O Pilar encarou o viajante profundamente, quando enfim tirou debaixo de seu manto uma gema rosada grande — pouco maior que sua mão — e jogou para Sariel.
— Luna, hora de aprender sobre o segundo uso de Selagem, que particularmente acho mais interessante. — Sariel caminhou até o quarto, sendo seguido pelos outros. — Ativar magia por conta própria.
“Selagem, além de ser um elemento de difícil detecção, é ótimo em interagir com outros elementos, sendo mais amplamente usados na criação de diagramas mágicos.”
“A maneira como a Selagem funciona é através de pedras, por exemplo, com uma pedra de Selagem, uma de Fogo, e uma de Alteração, é possível criar uma mina.
“A maneira que isso funciona é a seguinte: A pedra de Selagem é o cérebro que dita as ordens às outras pedras. Quando a pedra de Alteração detecta uma aura mágica de uma pessoa perto, a pedra de Selagem forçar a pedra de Fogo a explodir, isso tudo completamente automático e sem a necessidade da fiscalização do criador desse arranjo.
“Por isso Selagem é representada com palavras, pois as palavras ditam as ordens necessárias.

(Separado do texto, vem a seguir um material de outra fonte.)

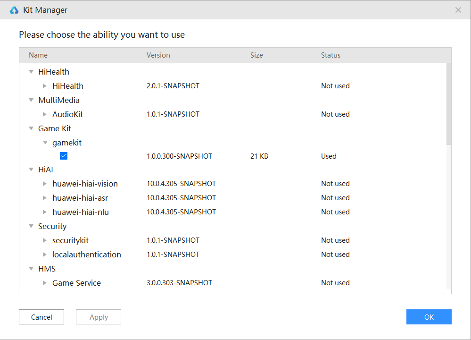The height and width of the screenshot is (340, 471).
Task: Click the Kit Manager logo icon
Action: click(14, 10)
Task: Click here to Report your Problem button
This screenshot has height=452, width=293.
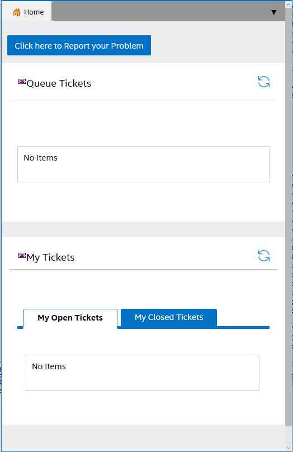Action: point(79,45)
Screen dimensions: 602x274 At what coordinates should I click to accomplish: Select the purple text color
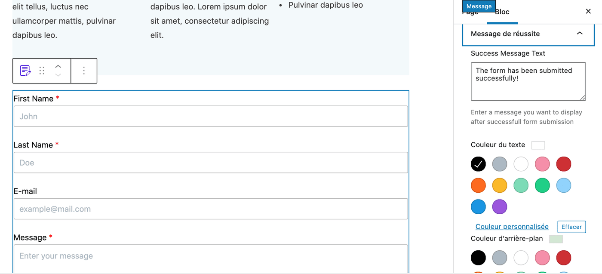point(500,206)
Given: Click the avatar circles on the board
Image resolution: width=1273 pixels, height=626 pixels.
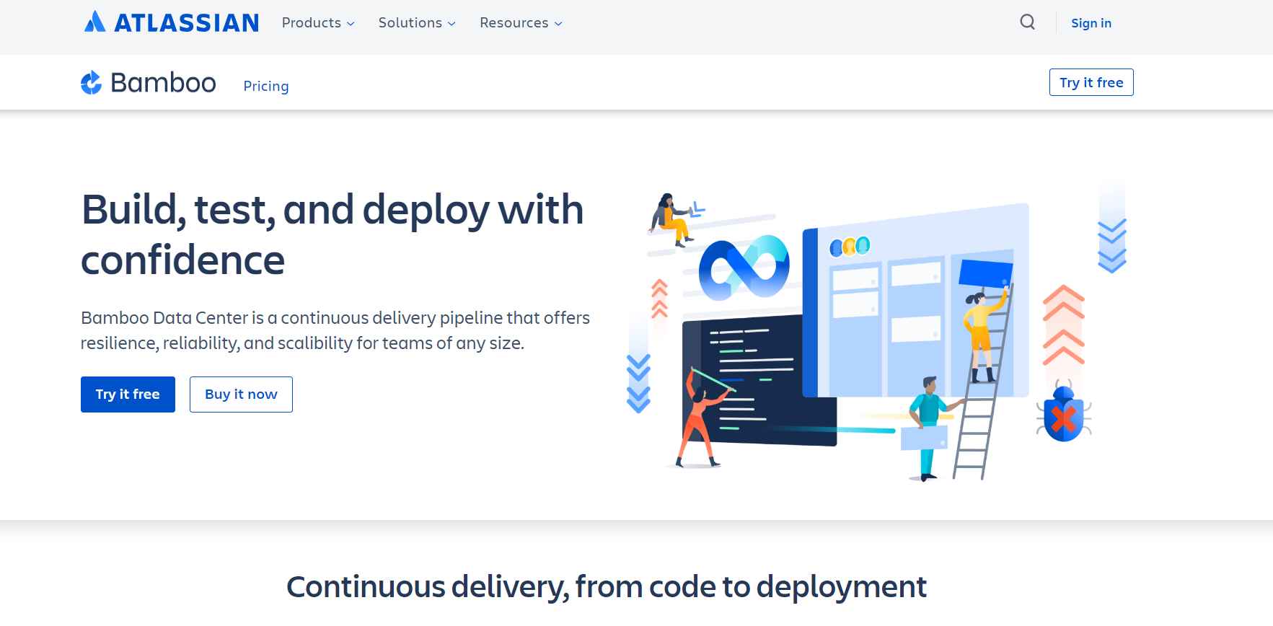Looking at the screenshot, I should point(850,247).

Entretanto esses arranjos podem ser desativados, se uma pessoa decifra as palavras usadas, ela é capaz de quebrar a magia sem que a pedra de Fogo exploda, por isso, há inúmeras formas de criptografar a magia de Selagem, dificultando e impossibilitando a desativação de um arranjo.

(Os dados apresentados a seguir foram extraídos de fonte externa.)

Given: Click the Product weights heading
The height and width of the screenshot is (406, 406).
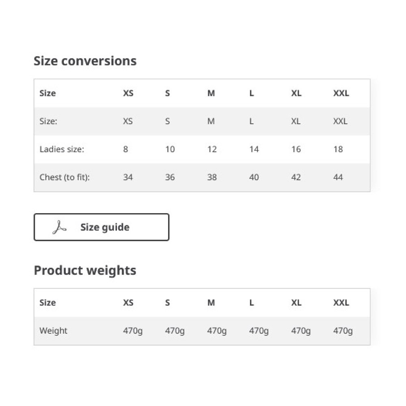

— Uma gema Mágica nada mais é que uma pedra com poder mais concentrado, portanto funciona da mesma maneira. — Sariel estendeu sua palma aberta e um brilho prateado intenso se concentrou em sua mão. — Como não temos uma pedra de Selagem, criarei uma agora.
A luz prata em sua mão se condensou, quase como se fosse algo sólido, adquirindo um formato de um octaedro.
O brilho cessou, e na palma de sua mão havia uma pedra de Selagem prateada de cerca de três centímetros.
Então, segurando a gema de Ilusão na mão esquerda, e a pedra de Selagem na direita, palavras prateadas cobriram ambas por alguns segundos, então as pedras voltaram à aparência normal, sem sinal das correntes.
As palavras eram desconhecidas a todos, menos Luna que, sem saber como, entendia o significado delas.
Algumas das palavras que a princesa viu incluía assidue, semper, incantio, alucinatio, obiectum, stabilis e somnum.
Mas havia algo de especial na palavra somnum, pois as letras que a formavam pareciam ser formadas de outras palavras, tão pequenas que era impossível lê-las.
— Tudo pronto. — Ele colocou tanto a gema quanto a pedra junto embaixo da cama. — Como pôde ver Luna, as palavras ainda existem nas pedras, mas não pode vê-las, nem com Alteração.
— Tem razão, realmente é indetectável.
— Bem, com isso feito, consigo sentir que não há nenhum usuário de Alteração por perto, é o momento perfeito para ver o que há no templo.
— Eu cuido da nossa invisibilidade. — Shiina se aproximou do viajante. — Podemos ir sem problemas, basta que ignoremos quem tiver Ilusão ou Alteração, mas como você e Luna podem ver isso por nós, então estamos completamente seguros.
— Podemos mesmo andar por aí sem sermos vistos? — Ashoka estava inseguro.
— Contato que fique conosco, agora vamos.
Ao sair, perceberam que havia poucas pessoas chegando no acampamento, a maioria do povo já havia se estabelecido em alguma casa.
Então, com a ilusão de Shiina, o grupo retornou sem dificuldade pelo caminho que vieram até o templo Svarga, sem serem detectados por ninguém.